THE TASK – Format every line of the records below as a JSON list of strings, one string per line, leaving out blank lines.

GIVEN RECORDS –
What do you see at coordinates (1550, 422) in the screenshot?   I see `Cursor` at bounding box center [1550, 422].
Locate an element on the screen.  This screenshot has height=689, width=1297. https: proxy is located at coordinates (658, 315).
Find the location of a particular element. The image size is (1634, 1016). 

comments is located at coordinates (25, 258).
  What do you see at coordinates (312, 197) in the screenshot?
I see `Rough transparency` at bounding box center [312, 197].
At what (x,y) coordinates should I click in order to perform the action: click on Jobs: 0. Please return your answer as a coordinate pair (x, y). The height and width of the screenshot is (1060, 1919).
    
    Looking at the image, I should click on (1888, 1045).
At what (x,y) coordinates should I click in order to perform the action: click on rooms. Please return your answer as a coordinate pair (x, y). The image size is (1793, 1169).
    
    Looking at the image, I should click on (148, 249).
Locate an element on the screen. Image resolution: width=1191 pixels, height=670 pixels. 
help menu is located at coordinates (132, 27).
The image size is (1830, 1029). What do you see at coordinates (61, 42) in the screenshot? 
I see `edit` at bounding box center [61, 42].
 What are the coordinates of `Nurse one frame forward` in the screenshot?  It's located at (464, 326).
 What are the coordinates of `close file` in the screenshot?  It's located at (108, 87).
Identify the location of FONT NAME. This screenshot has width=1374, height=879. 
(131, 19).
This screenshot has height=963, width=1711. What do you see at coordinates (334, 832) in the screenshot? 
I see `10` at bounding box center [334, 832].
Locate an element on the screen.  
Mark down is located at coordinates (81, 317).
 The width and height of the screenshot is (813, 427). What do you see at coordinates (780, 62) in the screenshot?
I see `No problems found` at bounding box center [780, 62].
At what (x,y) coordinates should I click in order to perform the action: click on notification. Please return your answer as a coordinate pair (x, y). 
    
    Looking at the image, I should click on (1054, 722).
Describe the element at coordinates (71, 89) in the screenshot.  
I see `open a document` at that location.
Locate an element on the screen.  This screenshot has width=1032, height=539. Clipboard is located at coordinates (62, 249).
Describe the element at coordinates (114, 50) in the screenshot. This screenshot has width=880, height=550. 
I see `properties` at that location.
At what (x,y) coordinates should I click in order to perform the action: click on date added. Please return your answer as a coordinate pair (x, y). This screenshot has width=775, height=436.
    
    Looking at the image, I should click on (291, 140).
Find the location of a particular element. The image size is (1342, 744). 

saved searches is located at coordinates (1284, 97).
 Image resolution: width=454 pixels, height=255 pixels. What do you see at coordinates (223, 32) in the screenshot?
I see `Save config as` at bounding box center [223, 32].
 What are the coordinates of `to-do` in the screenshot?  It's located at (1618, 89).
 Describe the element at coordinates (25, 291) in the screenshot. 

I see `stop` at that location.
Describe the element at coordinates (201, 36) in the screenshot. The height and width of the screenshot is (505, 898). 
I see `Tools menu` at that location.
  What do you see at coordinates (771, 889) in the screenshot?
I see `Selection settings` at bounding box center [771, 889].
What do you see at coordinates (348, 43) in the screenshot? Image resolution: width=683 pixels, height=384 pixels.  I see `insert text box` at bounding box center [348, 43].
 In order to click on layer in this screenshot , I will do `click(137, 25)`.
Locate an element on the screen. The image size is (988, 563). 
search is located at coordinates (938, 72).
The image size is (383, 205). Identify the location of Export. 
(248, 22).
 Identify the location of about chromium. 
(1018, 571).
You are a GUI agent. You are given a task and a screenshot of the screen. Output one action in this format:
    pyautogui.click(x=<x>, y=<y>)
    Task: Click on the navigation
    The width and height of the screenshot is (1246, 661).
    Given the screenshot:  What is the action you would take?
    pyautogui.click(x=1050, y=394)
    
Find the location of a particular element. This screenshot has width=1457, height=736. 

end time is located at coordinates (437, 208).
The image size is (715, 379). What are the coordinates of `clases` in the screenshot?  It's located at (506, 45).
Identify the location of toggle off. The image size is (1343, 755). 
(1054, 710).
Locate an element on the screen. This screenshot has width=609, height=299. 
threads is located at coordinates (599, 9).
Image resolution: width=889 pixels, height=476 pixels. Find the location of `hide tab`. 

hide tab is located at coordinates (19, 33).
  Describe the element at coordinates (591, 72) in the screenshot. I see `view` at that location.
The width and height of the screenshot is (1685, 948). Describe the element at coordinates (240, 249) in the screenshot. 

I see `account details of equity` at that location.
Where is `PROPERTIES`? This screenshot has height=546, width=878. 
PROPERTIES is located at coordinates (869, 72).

COMPLETED TASK –
[
  "What do you see at coordinates (1550, 422) in the screenshot?   I see `Cursor` at bounding box center [1550, 422].",
  "Locate an element on the screen.  This screenshot has height=689, width=1297. https: proxy is located at coordinates (658, 315).",
  "Find the location of a particular element. The image size is (1634, 1016). ",
  "comments is located at coordinates (25, 258).",
  "  What do you see at coordinates (312, 197) in the screenshot?",
  "I see `Rough transparency` at bounding box center [312, 197].",
  "At what (x,y) coordinates should I click in order to perform the action: click on Jobs: 0. Please return your answer as a coordinate pair (x, y). The height and width of the screenshot is (1060, 1919).",
  "    Looking at the image, I should click on (1888, 1045).",
  "At what (x,y) coordinates should I click in order to perform the action: click on rooms. Please return your answer as a coordinate pair (x, y). The image size is (1793, 1169).",
  "    Looking at the image, I should click on (148, 249).",
  "Locate an element on the screen. Image resolution: width=1191 pixels, height=670 pixels. ",
  "help menu is located at coordinates (132, 27).",
  "The image size is (1830, 1029). What do you see at coordinates (61, 42) in the screenshot? ",
  "I see `edit` at bounding box center [61, 42].",
  " What are the coordinates of `Nurse one frame forward` in the screenshot?  It's located at (464, 326).",
  " What are the coordinates of `close file` in the screenshot?  It's located at (108, 87).",
  "Identify the location of FONT NAME. This screenshot has width=1374, height=879. ",
  "(131, 19).",
  "This screenshot has height=963, width=1711. What do you see at coordinates (334, 832) in the screenshot? ",
  "I see `10` at bounding box center [334, 832].",
  "Locate an element on the screen.  ",
  "Mark down is located at coordinates (81, 317).",
  " The width and height of the screenshot is (813, 427). What do you see at coordinates (780, 62) in the screenshot?",
  "I see `No problems found` at bounding box center [780, 62].",
  "At what (x,y) coordinates should I click in order to perform the action: click on notification. Please return your answer as a coordinate pair (x, y). ",
  "    Looking at the image, I should click on (1054, 722).",
  "Describe the element at coordinates (71, 89) in the screenshot.  ",
  "I see `open a document` at that location.",
  "Locate an element on the screen.  This screenshot has width=1032, height=539. Clipboard is located at coordinates (62, 249).",
  "Describe the element at coordinates (114, 50) in the screenshot. This screenshot has width=880, height=550. ",
  "I see `properties` at that location.",
  "At what (x,y) coordinates should I click in order to perform the action: click on date added. Please return your answer as a coordinate pair (x, y). This screenshot has width=775, height=436.",
  "    Looking at the image, I should click on (291, 140).",
  "Find the location of a particular element. The image size is (1342, 744). ",
  "saved searches is located at coordinates (1284, 97).",
  " Image resolution: width=454 pixels, height=255 pixels. What do you see at coordinates (223, 32) in the screenshot?",
  "I see `Save config as` at bounding box center [223, 32].",
  " What are the coordinates of `to-do` in the screenshot?  It's located at (1618, 89).",
  " Describe the element at coordinates (25, 291) in the screenshot. ",
  "I see `stop` at that location.",
  "Describe the element at coordinates (201, 36) in the screenshot. The height and width of the screenshot is (505, 898). ",
  "I see `Tools menu` at that location.",
  "  What do you see at coordinates (771, 889) in the screenshot?",
  "I see `Selection settings` at bounding box center [771, 889].",
  "What do you see at coordinates (348, 43) in the screenshot? Image resolution: width=683 pixels, height=384 pixels.  I see `insert text box` at bounding box center [348, 43].",
  " In order to click on layer in this screenshot , I will do `click(137, 25)`.",
  "Locate an element on the screen. The image size is (988, 563). ",
  "search is located at coordinates (938, 72).",
  "The image size is (383, 205). Identify the location of Export. ",
  "(248, 22).",
  " Identify the location of about chromium. ",
  "(1018, 571).",
  "You are a GUI agent. You are given a task and a screenshot of the screen. Output one action in this format:",
  "    pyautogui.click(x=<x>, y=<y>)",
  "    Task: Click on the navigation",
  "    The width and height of the screenshot is (1246, 661).",
  "    Given the screenshot:  What is the action you would take?",
  "    pyautogui.click(x=1050, y=394)",
  "Find the location of a particular element. This screenshot has width=1457, height=736. ",
  "end time is located at coordinates (437, 208).",
  "The image size is (715, 379). What are the coordinates of `clases` in the screenshot?  It's located at (506, 45).",
  "Identify the location of toggle off. The image size is (1343, 755). ",
  "(1054, 710).",
  "Locate an element on the screen. This screenshot has width=609, height=299. ",
  "threads is located at coordinates (599, 9).",
  "Image resolution: width=889 pixels, height=476 pixels. Find the location of `hide tab`. ",
  "hide tab is located at coordinates (19, 33).",
  "  Describe the element at coordinates (591, 72) in the screenshot. I see `view` at that location.",
  "The width and height of the screenshot is (1685, 948). Describe the element at coordinates (240, 249) in the screenshot. ",
  "I see `account details of equity` at that location.",
  "Where is `PROPERTIES`? This screenshot has height=546, width=878. ",
  "PROPERTIES is located at coordinates (869, 72)."
]